This project will implement a small, cheap, powerful and flexible vision processor, for use in on-board vision systems. The standard approach for vision processing is to use a stationary camera coupled with some powerful digital signal processing (DSP) hardware. This hardware is expensive and usually too bulky to be practical in an on-board application. Some systems such as the EyeBot have incorporated cheap ‘internet camera’ products into small autonomous robots. These systems rely on the system CPU to handle all aspects of image acquisition as well as processing and control. Silicon retinas and other analogue vision chips have been used to implement parallelised image processing algorithms with much success.
The ideal vision sensing tool would perform on-board image acquisition and feature extraction, with the majority of the image processing done independently of the system CPU. Our design will incorporate an image sensing device with its output fed directly into an FPGA. This will enable real-time acquisition of the image, with no intervening encoding or modulation stages required. The features or processed images will be output onto a bus using a standardised communication protocol.
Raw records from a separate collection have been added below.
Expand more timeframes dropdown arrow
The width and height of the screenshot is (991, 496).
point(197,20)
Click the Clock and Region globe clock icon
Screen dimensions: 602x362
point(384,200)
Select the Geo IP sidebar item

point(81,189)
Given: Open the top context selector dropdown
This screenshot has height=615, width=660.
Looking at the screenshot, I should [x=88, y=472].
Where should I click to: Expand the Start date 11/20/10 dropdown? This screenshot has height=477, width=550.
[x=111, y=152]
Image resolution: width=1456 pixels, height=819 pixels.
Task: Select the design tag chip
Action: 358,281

The resulting processor will be small enough to be incorporated into small robotic and vision systems. The processor will be a feasible replacement for other, more standard sensors such as infra-red and ultrasonic spectrum sensors.
Introduction
This project will implement a small, cheap, powerful and flexible vision
processor, for use in on-board vision systems. The processor will be based on
recent technological advances and computationally inexpensive parallel vision
processing algorithms.
DSP Techniques
The standard approach for vision processing is to use a stationary camera
coupled with some powerful digital signal processing (DSP) hardware. Most
vision processing is done off-board, using powerful PC solutions. On-board
processing power in autonomous systems is usually not good enough to enable
vision processing, as well as control of actuators. Off-board DSP systems such
as in Figure 1 require a camera, encoding and decoding of the image, wireless
transmission and a frame grabber housed in a PC with DSP capabilities. This
hardware is expensive and, of course, too bulky to be practical in an on-board
application.

![]()
The Imputer
The development of the Imputer was an attempt to create a flexible, modular
image processing device. It consisted of a single system bus, onto which
components such as CPU cards, frame grabber cards and I/O cards could be added.
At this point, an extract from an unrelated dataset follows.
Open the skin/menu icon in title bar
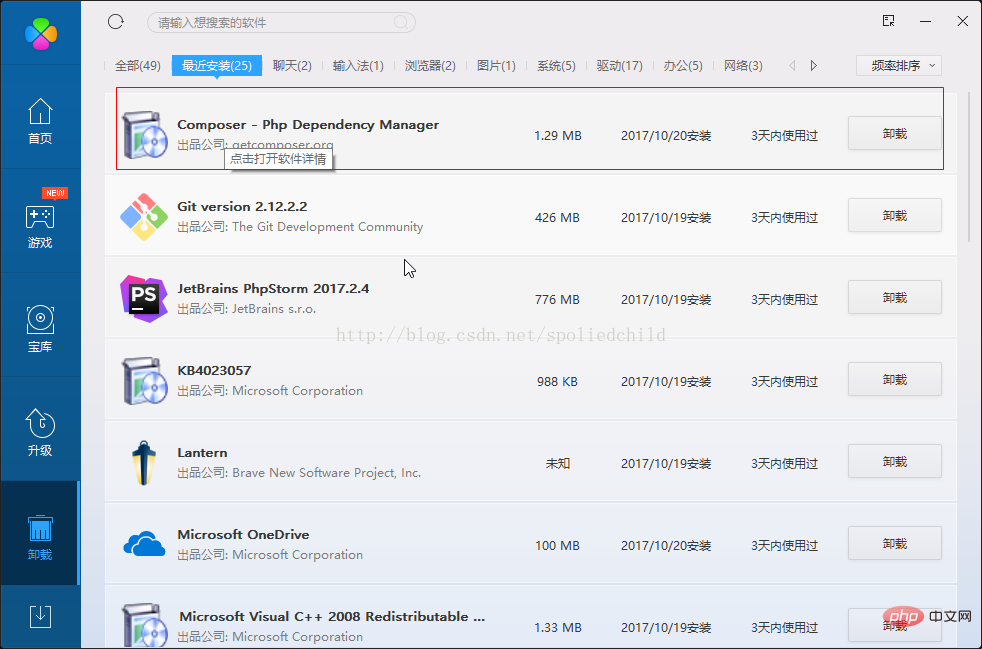Screen dimensions: 982x649 889,21
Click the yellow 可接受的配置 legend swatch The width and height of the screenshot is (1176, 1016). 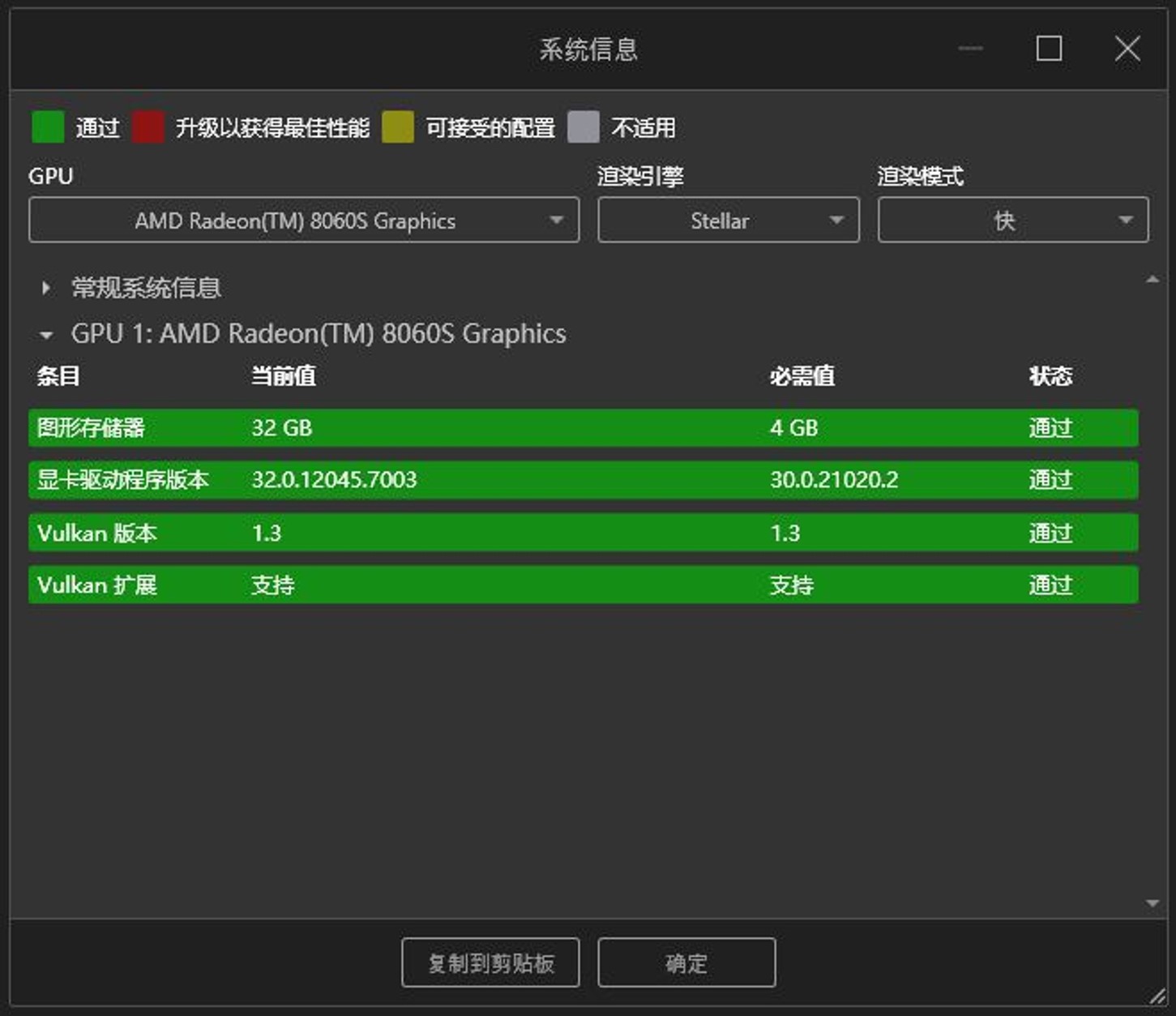[398, 127]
The configuration of these cards was limited; only one CPU per system was
allowed, although multiple frame grabbers were supported. The architecture of
the system was fundamentally monolithic; the single von-Neumann processor was
used to perform all the image processing.
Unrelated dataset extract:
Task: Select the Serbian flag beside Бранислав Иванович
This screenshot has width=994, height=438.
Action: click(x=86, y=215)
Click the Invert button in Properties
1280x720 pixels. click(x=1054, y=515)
Additionally, the Imputer was housed in an external case and so could not be used in an on-board autonomous system for miniature robotics. The Imputer is no longer being manufactured.
Current On-board Autonomous Systems
Some systems such as the EyeBot have incorporated
cheap 'internet camera' products into small autonomous robots. These systems
rely on the system CPU to handle all aspects of image acquisition as well as
processing and control, as shown in Figure 2. Because of the high bandwidth
requirements of real-time video, a compromise is usually made either in terms
of frame rate or in terms of resolution. The EyeBot
team have recently produced their own (low-resolution) camera for use with
their robot controller, which is capable of acquiring full-colour images at a
rate of 3.7 frames per second with a 25Mhz CPU clock.

Analog Vision Chips
Silicon retinas & other analog vision chips have
been used to implement parallelised image processing algorithms with much
success. These chips are usually not very flexible, since they implement a fixed
set of algorithms in hardware, which cannot be modified. They perform image
acquisition and processing on the one die, and therefore do not require the
power of a fully-fledged DSP system. Because the processing is done locally,
they leave the system CPU free to perform other tasks.
The ideal vision sensing tool would perform on-board image acquisition and feature extraction, with the majority of the image processing done independently of the system CPU. The tool would be cheap both to manufacture and purchase, using mostly off-the-shelf components. The processing algorithms used and the output of the tool would be extremely flexible and customisable. The tool would enable powerful real-time control based on real-time feature extraction.
CCDs and Image Sensors
Image acquisition requires a light-sensitive structure to detect the image.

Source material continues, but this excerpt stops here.